Rather than lending her name to a licensing deal, Bhatia reportedly aims to create a high-end jewellery house rooted in Indian design identity but built to compete globally.
A strategic bet on India’s rising affluent class
India’s premium and luxury segments are expanding, driven by:
• Rising disposable incomes in metro cities
• Growing aspirational spending among millennials and Gen Z
• Increased exposure to global luxury brands
• Expanding bridal and occasion-based jewellery markets
While global brands like Cartier and Bulgari dominate the ultra-premium tier, Indian jewellery houses have historically focused either on traditional bridal gold or mass-market categories.
Bhatia’s ambition appears to target a gap: contemporary luxury jewellery that blends craftsmanship, brand storytelling and global positioning.
Celebrity entrepreneurship evolves
Celebrity-led brands in India have historically concentrated in beauty, apparel and fitness.
Jewellery, however, offers:
• Higher gross margins
• Emotional and cultural resonance
• Strong gifting and wedding-driven demand
• Potential for global export positioning
If executed effectively, a homegrown luxury brand could benefit from both domestic demand and diaspora markets seeking culturally rooted but globally styled pieces.
Unlike fast-fashion ventures, luxury jewellery requires:
• Strong supply chain sourcing
• Design differentiation
• Brand heritage storytelling
• Retail experience curation
Building credibility in this segment takes time — especially when competing against century-old European maisons.

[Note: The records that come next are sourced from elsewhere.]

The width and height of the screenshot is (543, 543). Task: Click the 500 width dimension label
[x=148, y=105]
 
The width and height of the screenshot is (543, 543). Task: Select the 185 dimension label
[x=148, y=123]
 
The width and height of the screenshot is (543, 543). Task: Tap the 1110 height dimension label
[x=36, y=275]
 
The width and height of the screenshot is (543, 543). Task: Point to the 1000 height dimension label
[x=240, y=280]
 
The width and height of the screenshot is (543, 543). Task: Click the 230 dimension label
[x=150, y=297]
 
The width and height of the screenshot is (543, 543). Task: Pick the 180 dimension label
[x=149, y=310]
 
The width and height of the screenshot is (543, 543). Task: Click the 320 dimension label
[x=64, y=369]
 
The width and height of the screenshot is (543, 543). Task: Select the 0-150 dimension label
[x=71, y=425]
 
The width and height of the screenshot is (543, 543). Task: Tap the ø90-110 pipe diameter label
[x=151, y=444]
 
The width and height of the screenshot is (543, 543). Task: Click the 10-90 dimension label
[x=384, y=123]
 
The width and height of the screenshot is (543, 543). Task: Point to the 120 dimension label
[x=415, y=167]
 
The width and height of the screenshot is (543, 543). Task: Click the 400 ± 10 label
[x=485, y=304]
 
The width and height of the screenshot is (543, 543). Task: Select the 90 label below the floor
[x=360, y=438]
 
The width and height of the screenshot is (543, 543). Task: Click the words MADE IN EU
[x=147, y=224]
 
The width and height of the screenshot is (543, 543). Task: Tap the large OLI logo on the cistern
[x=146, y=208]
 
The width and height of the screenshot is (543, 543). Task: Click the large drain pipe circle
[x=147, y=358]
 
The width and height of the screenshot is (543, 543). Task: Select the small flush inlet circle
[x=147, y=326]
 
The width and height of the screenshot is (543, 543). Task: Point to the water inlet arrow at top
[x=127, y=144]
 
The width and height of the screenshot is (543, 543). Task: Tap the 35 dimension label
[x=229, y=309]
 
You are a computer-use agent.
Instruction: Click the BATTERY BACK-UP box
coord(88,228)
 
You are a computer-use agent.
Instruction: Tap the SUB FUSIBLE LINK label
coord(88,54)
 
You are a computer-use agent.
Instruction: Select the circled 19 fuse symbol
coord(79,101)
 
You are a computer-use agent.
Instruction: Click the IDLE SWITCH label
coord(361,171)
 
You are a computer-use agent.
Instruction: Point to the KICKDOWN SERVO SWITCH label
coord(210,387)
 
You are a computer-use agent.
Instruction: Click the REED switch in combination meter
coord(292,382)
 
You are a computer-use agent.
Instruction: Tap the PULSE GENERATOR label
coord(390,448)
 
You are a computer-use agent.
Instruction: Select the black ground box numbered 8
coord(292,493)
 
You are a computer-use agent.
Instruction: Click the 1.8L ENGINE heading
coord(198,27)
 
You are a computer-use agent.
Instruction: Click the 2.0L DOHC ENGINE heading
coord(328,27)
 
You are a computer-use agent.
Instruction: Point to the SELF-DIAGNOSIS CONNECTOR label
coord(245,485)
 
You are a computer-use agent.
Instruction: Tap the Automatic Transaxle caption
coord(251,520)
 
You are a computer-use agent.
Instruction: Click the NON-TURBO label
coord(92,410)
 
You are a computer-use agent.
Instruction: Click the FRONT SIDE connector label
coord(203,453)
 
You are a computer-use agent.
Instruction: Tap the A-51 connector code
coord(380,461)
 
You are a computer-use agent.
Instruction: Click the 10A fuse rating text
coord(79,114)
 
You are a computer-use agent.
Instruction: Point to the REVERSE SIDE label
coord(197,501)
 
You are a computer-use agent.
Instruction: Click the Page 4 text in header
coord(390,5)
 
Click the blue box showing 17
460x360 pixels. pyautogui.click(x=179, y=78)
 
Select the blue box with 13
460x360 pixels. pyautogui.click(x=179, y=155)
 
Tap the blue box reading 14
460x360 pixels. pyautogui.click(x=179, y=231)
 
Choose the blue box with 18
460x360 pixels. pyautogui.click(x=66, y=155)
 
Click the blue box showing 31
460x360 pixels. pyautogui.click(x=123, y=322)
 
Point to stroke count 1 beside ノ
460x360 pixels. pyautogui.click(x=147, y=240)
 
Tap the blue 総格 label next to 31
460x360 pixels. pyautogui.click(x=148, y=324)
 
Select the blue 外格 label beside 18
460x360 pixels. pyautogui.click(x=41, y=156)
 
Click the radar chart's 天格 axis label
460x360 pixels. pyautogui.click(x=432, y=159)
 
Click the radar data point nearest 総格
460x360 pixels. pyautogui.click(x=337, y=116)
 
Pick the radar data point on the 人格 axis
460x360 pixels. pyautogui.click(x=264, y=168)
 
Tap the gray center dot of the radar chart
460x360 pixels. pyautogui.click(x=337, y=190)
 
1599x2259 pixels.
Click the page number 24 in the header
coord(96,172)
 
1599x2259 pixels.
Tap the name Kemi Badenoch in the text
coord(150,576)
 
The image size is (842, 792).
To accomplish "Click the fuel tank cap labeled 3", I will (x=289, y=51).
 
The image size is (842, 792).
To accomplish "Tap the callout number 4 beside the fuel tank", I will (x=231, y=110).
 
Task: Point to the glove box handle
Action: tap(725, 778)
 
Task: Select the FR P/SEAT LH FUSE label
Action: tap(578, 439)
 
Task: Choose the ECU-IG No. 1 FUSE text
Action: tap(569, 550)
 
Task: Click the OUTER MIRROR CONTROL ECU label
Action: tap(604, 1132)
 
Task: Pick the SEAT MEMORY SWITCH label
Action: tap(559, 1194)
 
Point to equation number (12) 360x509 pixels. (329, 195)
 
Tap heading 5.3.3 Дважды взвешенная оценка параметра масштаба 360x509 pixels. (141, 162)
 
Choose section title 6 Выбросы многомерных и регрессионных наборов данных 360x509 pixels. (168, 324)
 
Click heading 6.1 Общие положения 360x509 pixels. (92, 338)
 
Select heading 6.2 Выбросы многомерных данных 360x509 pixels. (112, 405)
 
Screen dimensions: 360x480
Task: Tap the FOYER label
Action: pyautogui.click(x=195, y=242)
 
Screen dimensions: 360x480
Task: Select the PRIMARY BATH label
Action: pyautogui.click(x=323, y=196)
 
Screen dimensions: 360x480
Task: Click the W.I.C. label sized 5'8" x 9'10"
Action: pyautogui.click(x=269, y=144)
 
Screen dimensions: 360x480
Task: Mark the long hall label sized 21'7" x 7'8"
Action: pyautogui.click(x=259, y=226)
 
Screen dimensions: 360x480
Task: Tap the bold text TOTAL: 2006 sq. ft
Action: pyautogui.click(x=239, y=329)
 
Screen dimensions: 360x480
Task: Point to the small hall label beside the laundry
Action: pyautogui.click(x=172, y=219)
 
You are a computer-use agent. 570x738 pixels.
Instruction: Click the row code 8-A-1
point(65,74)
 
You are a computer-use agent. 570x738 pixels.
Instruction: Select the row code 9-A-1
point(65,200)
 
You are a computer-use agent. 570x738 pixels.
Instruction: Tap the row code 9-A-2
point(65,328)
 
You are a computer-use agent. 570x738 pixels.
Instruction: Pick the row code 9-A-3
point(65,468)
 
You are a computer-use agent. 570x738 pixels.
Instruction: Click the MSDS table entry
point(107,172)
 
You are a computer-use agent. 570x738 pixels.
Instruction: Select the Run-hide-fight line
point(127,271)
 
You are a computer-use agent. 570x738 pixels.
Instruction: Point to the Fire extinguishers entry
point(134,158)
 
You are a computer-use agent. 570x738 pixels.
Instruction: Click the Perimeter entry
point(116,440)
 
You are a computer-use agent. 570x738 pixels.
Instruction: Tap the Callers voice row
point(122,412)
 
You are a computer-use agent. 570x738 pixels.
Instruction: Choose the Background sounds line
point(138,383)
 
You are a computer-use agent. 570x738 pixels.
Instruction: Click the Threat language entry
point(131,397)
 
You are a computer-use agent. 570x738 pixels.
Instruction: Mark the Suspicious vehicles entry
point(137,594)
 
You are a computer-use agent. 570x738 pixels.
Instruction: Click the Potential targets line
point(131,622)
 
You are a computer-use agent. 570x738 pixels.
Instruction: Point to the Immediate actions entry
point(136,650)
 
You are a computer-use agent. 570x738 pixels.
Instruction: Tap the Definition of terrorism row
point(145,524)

Competing with legacy luxury
Cartier’s brand power is anchored in heritage, craftsmanship and symbolism. For an Indian brand to position itself as a peer rather than an alternative, it must cultivate similar pillars:
• Distinctive design language
• Premium retail environments
• Controlled distribution
• Strong brand narrative
The opportunity lies in India’s shifting luxury narrative. Increasingly, affluent consumers are open to supporting Indian-origin brands that deliver quality on par with global players.
The success of premium Indian labels in fashion and beauty suggests that luxury localisation is possible.
Retail market context
India’s jewellery market is one of the largest globally, but much of it remains fragmented and unorganised. Organised players are consolidating share, and premiumisation is accelerating.
Urban consumers are moving beyond purely gold-value purchases toward design-driven collections.
For venture investors and retail strategists, luxury jewellery offers resilience:
• Lower seasonality compared to fashion
• Strong wedding-linked cycles
• Higher perceived value retention
If Bhatia’s brand captures even a small slice of India’s premium segment, the addressable market is substantial.
The broader signal
The ambition to build “India’s answer to Cartier” reflects more than brand aspiration. It reflects confidence in India’s evolving consumer maturity.
As global luxury brands expand aggressively into India, the next chapter may include credible domestic challengers.
Celebrity entrepreneurship in 2026 is less about endorsements and more about ownership — particularly in high-margin, culturally anchored categories.
Whether Tamannaah Bhatia’s venture can translate ambition into enduring luxury equity remains to be seen.
But the attempt itself signals that India’s luxury story is entering a more assertive phase — one where global icons are no longer the only benchmarks.